Every component in a modern computer can fail, but to make the discussion a bit easier let's treat a server running a Raft instance as an atomic unit. This leaves us with two primary failure kinds:
- A server crash, wherein one of the servers stops responding to all network traffic for a while. A crashed server is typically restarted and may come back online after a brief break.
- A network partition, wherein one or more servers gets disconnected from other servers and/or from clients, due to a problem with the networking equipment or transmission medium.
From the point of view of server A communicating with server B, a crash in B is indistinguishable from a partition between A and B. They both manifest in the same way - A stops receiving any messages or responses from B. On a system-level view, network partitions are quite a bit more insidious, though, because they affect multiple servers at the same time. We'll be going through some tricky scenarios resulting from partitions in the next parts of the series.
To be able to handle arbitrary network partitions and server crashes gracefully, Raft requires a majority of servers in the cluster to be up and available to the leader at any given moment to make progress. With 3 servers, Raft will tolerate a single server failure. With 5 servers, it will tolerate 2; with 2N+1 servers, it will tolerate N failures.

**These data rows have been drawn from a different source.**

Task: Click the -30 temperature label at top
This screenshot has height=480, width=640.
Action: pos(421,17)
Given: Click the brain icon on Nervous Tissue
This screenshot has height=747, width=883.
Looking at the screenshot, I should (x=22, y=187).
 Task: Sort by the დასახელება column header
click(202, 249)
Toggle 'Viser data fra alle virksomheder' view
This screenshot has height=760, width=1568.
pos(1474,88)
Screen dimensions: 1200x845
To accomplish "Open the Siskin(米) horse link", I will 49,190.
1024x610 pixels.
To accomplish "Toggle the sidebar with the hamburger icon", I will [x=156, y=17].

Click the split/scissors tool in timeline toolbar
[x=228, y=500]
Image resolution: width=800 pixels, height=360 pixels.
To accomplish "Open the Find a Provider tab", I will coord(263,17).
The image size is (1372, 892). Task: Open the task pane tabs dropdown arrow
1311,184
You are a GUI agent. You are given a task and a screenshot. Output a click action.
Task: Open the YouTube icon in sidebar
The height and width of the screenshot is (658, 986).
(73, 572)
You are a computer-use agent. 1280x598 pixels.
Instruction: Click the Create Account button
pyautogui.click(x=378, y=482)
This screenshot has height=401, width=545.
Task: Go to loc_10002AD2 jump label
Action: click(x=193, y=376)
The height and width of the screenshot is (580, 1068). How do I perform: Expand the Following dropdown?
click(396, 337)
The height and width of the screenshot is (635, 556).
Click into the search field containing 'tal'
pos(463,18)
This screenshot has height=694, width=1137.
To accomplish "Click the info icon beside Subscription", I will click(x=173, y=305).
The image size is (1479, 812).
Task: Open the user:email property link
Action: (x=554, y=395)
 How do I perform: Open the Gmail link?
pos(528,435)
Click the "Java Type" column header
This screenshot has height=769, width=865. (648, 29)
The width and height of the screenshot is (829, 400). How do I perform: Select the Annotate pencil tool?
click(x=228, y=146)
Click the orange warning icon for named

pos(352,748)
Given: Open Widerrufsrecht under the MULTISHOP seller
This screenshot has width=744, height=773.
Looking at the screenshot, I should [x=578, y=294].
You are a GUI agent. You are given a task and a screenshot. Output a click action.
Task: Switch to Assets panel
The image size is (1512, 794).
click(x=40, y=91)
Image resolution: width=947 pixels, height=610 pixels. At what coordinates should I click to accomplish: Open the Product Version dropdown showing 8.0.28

This brings us to the CAP theorem, the practical consequence of which is that in the presence of network partitions (which are an unavoidable part of life), we have to carefully balance availability vs. consistency.
In this balance, Raft is firmly in the consistency camp. Its invariants are designed to prevent cases where the cluster may reach an inconsistent state, where different clients get different answer. For this to work, Raft sacrifices availability.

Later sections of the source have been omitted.